Input data:
= = = =

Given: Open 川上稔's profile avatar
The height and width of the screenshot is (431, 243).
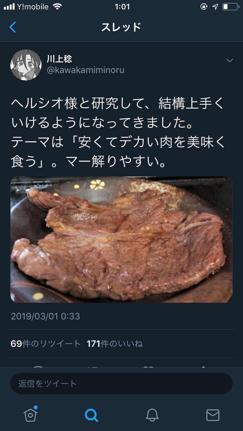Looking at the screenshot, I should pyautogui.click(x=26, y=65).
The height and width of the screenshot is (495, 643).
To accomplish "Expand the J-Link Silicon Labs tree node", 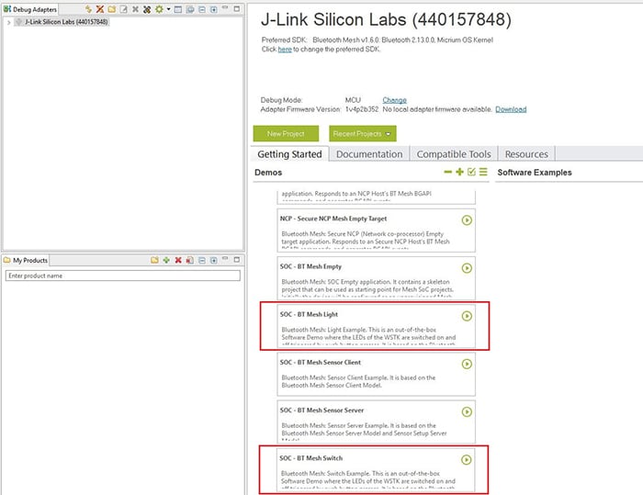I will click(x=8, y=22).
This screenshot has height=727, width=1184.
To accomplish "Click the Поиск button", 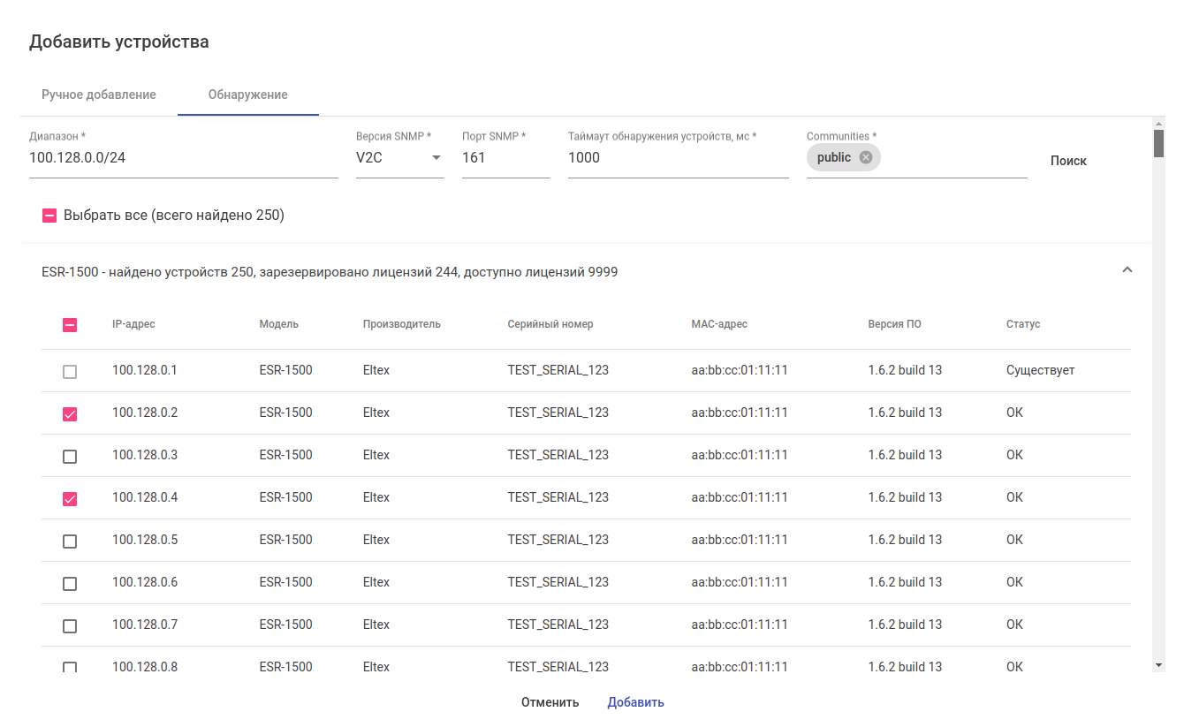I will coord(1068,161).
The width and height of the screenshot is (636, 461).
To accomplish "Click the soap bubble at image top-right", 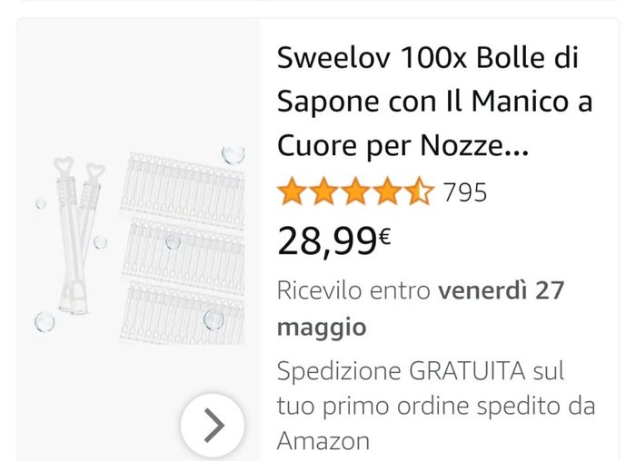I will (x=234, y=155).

= = = =

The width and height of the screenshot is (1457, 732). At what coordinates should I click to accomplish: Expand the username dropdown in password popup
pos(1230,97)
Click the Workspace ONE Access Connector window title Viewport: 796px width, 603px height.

= = = =

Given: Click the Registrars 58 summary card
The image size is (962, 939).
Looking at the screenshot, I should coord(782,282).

= = = =

Task instructions:
Reproduce each line in the listing above that mentions the string "Given".

Task result:
Given: Open 川上稔's profile avatar
Given: Click the Registrars 58 summary card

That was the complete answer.